==== Material to process ====

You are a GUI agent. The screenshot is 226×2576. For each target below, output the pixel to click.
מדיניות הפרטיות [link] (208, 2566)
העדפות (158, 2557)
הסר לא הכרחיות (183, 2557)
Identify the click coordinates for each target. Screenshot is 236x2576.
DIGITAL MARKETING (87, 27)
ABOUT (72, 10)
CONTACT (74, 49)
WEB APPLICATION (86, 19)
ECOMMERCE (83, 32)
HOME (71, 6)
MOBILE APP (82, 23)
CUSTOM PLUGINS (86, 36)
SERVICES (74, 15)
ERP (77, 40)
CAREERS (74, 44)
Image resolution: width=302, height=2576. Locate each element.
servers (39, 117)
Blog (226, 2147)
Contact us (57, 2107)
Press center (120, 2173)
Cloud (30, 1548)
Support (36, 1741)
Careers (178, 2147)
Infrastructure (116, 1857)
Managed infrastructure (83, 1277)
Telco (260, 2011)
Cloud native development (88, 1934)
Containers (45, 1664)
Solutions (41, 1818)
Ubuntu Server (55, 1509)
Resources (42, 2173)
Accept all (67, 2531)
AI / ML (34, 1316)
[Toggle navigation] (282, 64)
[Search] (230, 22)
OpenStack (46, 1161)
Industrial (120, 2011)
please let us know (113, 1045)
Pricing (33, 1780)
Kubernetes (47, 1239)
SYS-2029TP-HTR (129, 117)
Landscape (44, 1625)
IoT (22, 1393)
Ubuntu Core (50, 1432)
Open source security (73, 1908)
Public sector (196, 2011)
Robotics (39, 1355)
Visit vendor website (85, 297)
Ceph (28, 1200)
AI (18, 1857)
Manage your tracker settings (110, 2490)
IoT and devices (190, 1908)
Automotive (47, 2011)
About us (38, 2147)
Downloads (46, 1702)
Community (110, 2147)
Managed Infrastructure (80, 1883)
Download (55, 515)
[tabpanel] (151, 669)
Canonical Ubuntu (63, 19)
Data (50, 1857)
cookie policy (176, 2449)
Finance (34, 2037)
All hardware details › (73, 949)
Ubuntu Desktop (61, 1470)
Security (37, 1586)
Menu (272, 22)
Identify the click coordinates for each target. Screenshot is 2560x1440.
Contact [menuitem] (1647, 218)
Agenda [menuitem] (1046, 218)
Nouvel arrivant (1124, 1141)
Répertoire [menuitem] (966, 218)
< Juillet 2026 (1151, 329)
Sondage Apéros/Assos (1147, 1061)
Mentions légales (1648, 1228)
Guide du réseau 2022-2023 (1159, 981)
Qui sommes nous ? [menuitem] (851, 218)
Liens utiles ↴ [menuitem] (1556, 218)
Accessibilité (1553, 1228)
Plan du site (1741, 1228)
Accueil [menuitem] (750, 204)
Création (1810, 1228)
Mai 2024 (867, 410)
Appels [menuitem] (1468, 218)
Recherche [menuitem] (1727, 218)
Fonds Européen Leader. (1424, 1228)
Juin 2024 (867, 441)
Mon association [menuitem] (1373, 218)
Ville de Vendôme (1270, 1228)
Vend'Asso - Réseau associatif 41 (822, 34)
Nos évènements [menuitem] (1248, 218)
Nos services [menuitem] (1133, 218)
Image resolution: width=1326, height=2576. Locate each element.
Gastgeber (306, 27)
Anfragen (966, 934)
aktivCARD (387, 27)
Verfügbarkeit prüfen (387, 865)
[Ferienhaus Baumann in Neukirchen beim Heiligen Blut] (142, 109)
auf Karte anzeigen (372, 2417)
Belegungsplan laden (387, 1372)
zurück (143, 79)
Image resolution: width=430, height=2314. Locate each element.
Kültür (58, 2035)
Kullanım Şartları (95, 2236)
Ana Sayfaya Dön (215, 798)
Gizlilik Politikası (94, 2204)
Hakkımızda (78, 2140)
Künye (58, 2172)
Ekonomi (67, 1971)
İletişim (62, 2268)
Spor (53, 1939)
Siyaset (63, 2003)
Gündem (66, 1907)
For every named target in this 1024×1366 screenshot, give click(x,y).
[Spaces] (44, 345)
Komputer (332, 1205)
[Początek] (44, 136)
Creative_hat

====

▶ [Assignment]: Which lines belong in the answer? Exactly those from the first line of the entries through the line holding "CONTACT (74, 49)", inclusive, copied unchanged.

▶ [Output]:
You are a GUI agent. The screenshot is 226×2576. For each target below, output the pixel to click.
מדיניות הפרטיות [link] (208, 2566)
העדפות (158, 2557)
הסר לא הכרחיות (183, 2557)
Identify the click coordinates for each target. Screenshot is 236x2576.
DIGITAL MARKETING (87, 27)
ABOUT (72, 10)
CONTACT (74, 49)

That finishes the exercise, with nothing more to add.